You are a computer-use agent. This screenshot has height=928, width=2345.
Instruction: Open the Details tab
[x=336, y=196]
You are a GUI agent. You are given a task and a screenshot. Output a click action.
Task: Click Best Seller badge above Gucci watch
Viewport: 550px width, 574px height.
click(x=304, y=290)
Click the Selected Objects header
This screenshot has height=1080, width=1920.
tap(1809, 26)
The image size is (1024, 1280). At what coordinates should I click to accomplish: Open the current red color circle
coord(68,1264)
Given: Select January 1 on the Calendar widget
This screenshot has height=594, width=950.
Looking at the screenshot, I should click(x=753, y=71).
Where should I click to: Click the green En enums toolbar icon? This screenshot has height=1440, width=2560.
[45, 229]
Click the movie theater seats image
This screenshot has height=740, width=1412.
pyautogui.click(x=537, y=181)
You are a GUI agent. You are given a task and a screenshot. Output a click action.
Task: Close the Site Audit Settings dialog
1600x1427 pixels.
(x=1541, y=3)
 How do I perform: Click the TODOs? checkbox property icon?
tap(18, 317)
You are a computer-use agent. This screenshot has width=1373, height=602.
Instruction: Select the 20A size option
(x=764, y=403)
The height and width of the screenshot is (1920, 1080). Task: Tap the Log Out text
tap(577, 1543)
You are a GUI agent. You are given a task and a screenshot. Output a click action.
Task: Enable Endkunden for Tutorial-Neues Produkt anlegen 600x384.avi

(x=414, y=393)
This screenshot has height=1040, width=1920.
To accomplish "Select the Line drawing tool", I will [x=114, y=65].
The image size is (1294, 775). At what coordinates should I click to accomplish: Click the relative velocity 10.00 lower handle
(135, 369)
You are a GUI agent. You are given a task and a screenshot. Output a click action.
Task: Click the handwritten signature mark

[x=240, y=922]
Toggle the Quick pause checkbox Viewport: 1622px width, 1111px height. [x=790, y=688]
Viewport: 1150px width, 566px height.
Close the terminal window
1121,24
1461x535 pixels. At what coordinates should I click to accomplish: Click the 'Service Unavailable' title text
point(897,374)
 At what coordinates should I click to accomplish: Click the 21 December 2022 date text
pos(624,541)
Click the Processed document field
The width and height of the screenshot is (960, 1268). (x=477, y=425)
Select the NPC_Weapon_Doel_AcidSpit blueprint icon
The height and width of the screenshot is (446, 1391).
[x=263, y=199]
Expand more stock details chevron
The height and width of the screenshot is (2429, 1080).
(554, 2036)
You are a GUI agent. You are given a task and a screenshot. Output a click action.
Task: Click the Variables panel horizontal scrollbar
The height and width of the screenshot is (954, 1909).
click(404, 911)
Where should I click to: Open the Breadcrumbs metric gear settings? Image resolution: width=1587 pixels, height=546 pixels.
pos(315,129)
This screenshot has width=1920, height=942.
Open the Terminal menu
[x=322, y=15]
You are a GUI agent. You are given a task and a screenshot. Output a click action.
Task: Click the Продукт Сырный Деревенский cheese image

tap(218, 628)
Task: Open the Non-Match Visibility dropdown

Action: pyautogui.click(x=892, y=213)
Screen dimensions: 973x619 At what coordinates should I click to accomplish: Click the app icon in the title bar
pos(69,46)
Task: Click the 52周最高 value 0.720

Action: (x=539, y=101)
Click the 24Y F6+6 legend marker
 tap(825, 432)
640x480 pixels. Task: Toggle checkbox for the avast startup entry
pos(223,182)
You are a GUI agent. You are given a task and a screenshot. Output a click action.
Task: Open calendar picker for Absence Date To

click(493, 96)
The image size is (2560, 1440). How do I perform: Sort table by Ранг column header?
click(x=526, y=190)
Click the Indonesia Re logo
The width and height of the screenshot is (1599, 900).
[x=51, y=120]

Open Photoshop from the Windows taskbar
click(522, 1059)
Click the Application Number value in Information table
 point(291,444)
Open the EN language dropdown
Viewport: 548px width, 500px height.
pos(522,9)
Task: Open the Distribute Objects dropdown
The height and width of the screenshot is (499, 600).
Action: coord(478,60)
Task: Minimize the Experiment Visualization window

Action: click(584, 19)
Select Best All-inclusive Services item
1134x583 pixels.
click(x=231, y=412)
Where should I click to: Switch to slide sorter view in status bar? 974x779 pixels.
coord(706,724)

■ ■ ■ ■

» PROBLEM DESCRIPTION
Copy out the entire listing above line for line, keeping every character unchanged.

» TASK OUTPUT
You are a computer-use agent. This screenshot has height=928, width=2345.
Instruction: Open the Details tab
[x=336, y=196]
You are a GUI agent. You are given a task and a screenshot. Output a click action.
Task: Click Best Seller badge above Gucci watch
Viewport: 550px width, 574px height.
click(x=304, y=290)
Click the Selected Objects header
This screenshot has height=1080, width=1920.
tap(1809, 26)
The image size is (1024, 1280). At what coordinates should I click to accomplish: Open the current red color circle
coord(68,1264)
Given: Select January 1 on the Calendar widget
This screenshot has height=594, width=950.
Looking at the screenshot, I should click(x=753, y=71).
Where should I click to: Click the green En enums toolbar icon? This screenshot has height=1440, width=2560.
[45, 229]
Click the movie theater seats image
This screenshot has height=740, width=1412.
pyautogui.click(x=537, y=181)
You are a GUI agent. You are given a task and a screenshot. Output a click action.
Task: Close the Site Audit Settings dialog
1600x1427 pixels.
(x=1541, y=3)
 How do I perform: Click the TODOs? checkbox property icon?
tap(18, 317)
You are a computer-use agent. This screenshot has width=1373, height=602.
Instruction: Select the 20A size option
(x=764, y=403)
The height and width of the screenshot is (1920, 1080). Task: Tap the Log Out text
tap(577, 1543)
You are a GUI agent. You are given a task and a screenshot. Output a click action.
Task: Enable Endkunden for Tutorial-Neues Produkt anlegen 600x384.avi

(x=414, y=393)
This screenshot has height=1040, width=1920.
To accomplish "Select the Line drawing tool", I will [x=114, y=65].
The image size is (1294, 775). At what coordinates should I click to accomplish: Click the relative velocity 10.00 lower handle
(135, 369)
You are a GUI agent. You are given a task and a screenshot. Output a click action.
Task: Click the handwritten signature mark

[x=240, y=922]
Toggle the Quick pause checkbox Viewport: 1622px width, 1111px height. [x=790, y=688]
Viewport: 1150px width, 566px height.
Close the terminal window
1121,24
1461x535 pixels. At what coordinates should I click to accomplish: Click the 'Service Unavailable' title text
point(897,374)
 At what coordinates should I click to accomplish: Click the 21 December 2022 date text
pos(624,541)
Click the Processed document field
The width and height of the screenshot is (960, 1268). (x=477, y=425)
Select the NPC_Weapon_Doel_AcidSpit blueprint icon
The height and width of the screenshot is (446, 1391).
[x=263, y=199]
Expand more stock details chevron
The height and width of the screenshot is (2429, 1080).
(554, 2036)
You are a GUI agent. You are given a task and a screenshot. Output a click action.
Task: Click the Variables panel horizontal scrollbar
The height and width of the screenshot is (954, 1909).
click(404, 911)
Where should I click to: Open the Breadcrumbs metric gear settings? Image resolution: width=1587 pixels, height=546 pixels.
pos(315,129)
This screenshot has width=1920, height=942.
Open the Terminal menu
[x=322, y=15]
You are a GUI agent. You are given a task and a screenshot. Output a click action.
Task: Click the Продукт Сырный Деревенский cheese image

tap(218, 628)
Task: Open the Non-Match Visibility dropdown

Action: pyautogui.click(x=892, y=213)
Screen dimensions: 973x619 At what coordinates should I click to accomplish: Click the app icon in the title bar
pos(69,46)
Task: Click the 52周最高 value 0.720

Action: (x=539, y=101)
Click the 24Y F6+6 legend marker
 tap(825, 432)
640x480 pixels. Task: Toggle checkbox for the avast startup entry
pos(223,182)
You are a GUI agent. You are given a task and a screenshot. Output a click action.
Task: Open calendar picker for Absence Date To

click(493, 96)
The image size is (2560, 1440). How do I perform: Sort table by Ранг column header?
click(x=526, y=190)
Click the Indonesia Re logo
The width and height of the screenshot is (1599, 900).
[x=51, y=120]

Open Photoshop from the Windows taskbar
click(522, 1059)
Click the Application Number value in Information table
 point(291,444)
Open the EN language dropdown
Viewport: 548px width, 500px height.
pos(522,9)
Task: Open the Distribute Objects dropdown
The height and width of the screenshot is (499, 600).
Action: coord(478,60)
Task: Minimize the Experiment Visualization window

Action: click(584, 19)
Select Best All-inclusive Services item
1134x583 pixels.
click(x=231, y=412)
Where should I click to: Switch to slide sorter view in status bar? 974x779 pixels.
coord(706,724)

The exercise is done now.